Matthew Flinders was born in Lincolnshire on 16 March 1774 at the market town of Donington. He was the eldest child of Matthew Flinders, surgeon-apothecary, and his wife, Susannah (née Ward).
Two abiding concerns ran through his life. He wanted to be rich — or at least comfortable — and he wanted to be famous. His family was not wealthy and his father complained of his own lack of money and of his children’s reluctance to earn their own livings.
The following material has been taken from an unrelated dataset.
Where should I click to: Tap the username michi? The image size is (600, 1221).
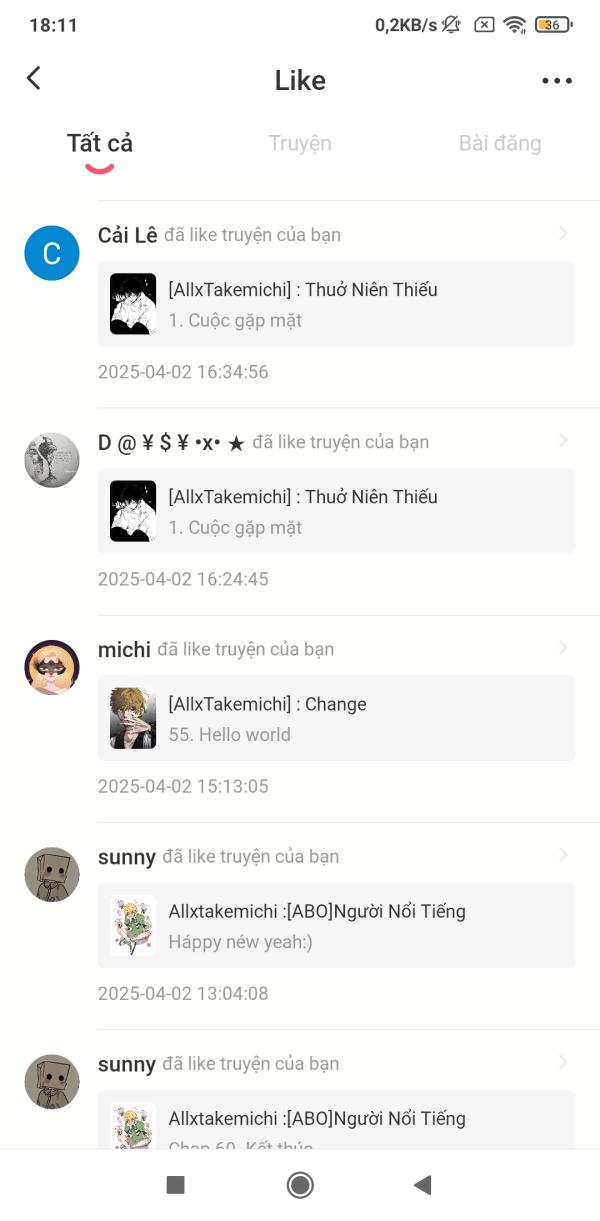(x=124, y=650)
It was sensible for Matthew to look towards the Royal Navy as a career. The Navy promoted on merit and once on the promotional ladder, a sailor acquired a regular income and a pension scheme. There was also the opportunity of prize money, other remuneration and the chance of fame.
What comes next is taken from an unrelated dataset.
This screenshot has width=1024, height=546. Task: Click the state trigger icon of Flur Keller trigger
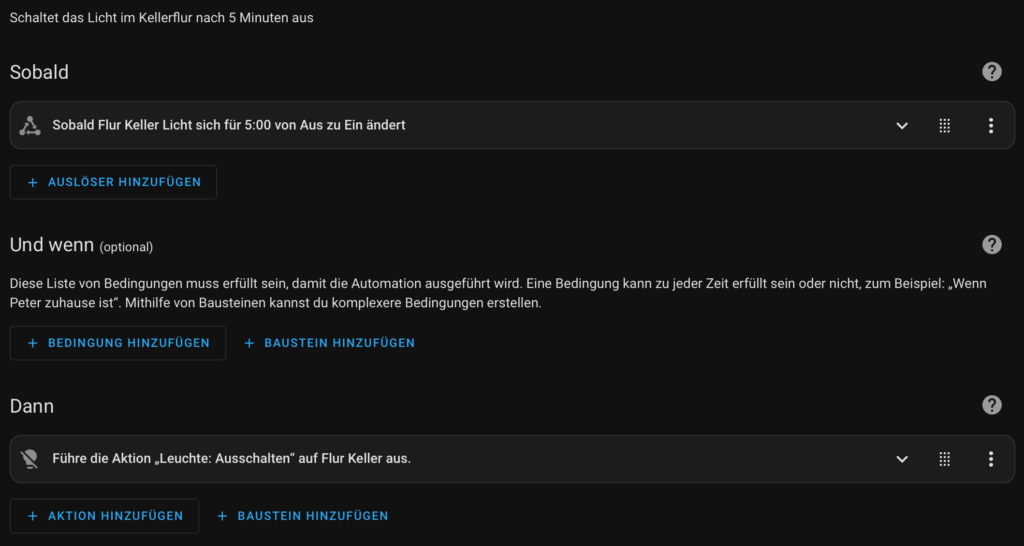coord(29,125)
Flinders was taken on board Scipio in May 1790, aged 16, a little older than was usual for entry to the Navy.
Patronage of a sort had eased his way — he had been introduced to Scipio’s commander, Thomas Pasley, by his cousin. Henrietta Flinders worked in Pasley’s household as governess.
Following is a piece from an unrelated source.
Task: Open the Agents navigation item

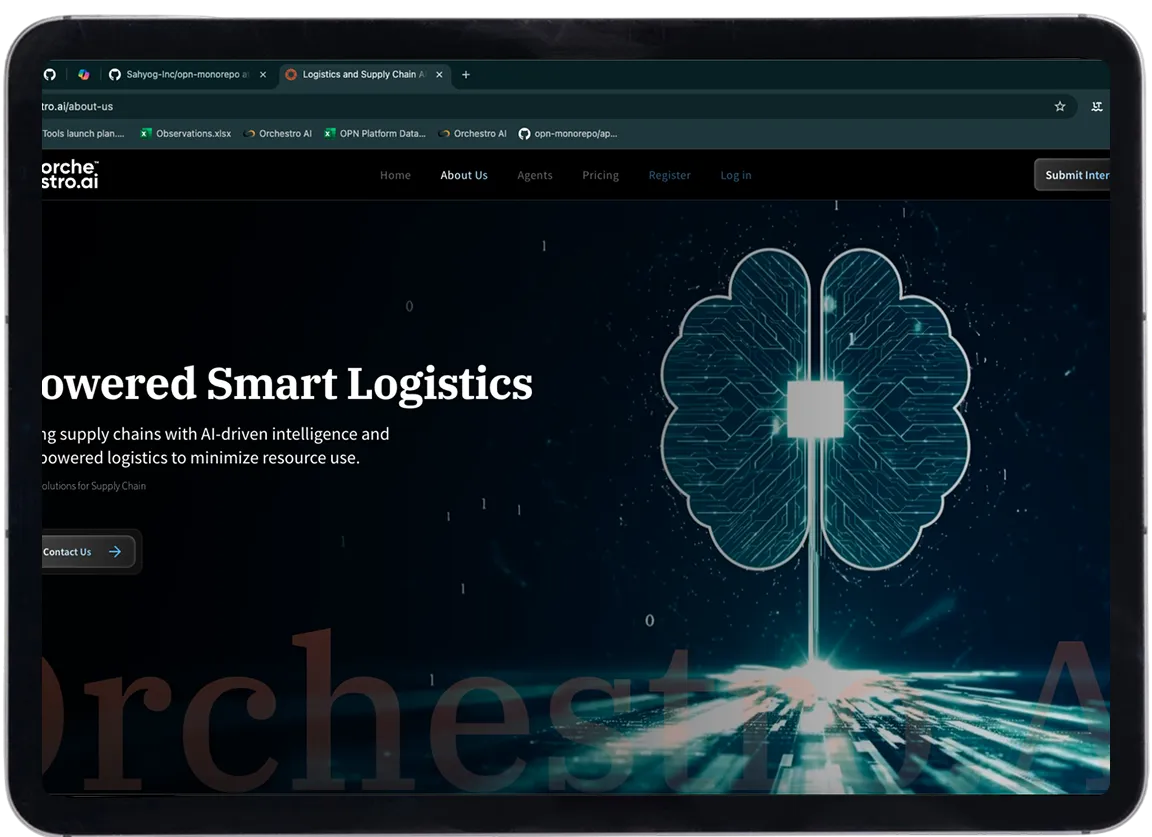Action: [x=535, y=175]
Thomas Pasley recommended Flinders to the famous William Bligh, now bathing in the glory of his heroic voyage of 1789 in Bounty’s longboat. In August 1791, Bligh was setting out on a second expedition. He was again attempting what Fletcher Christian’s mutiny had prevented – to transfer breadfruit plants from Tahiti to the West Indies as a cheap food for plantation slaves.
Flinders learnt practical navigation and chart-making under Bligh, the master seaman, but thought the captain took credit for his work.
He experienced life in some exotic locations and in Torres Strait first witnessed a hostile encounter with Indigenous peoples.
On 7 September 1793, after a two-year voyage, Flinders again joined Pasley, this time on Bellerophon. The next year he saw action against the French in the English Channel at the Battle of the Glorious First of June. It was his only experience of naval warfare.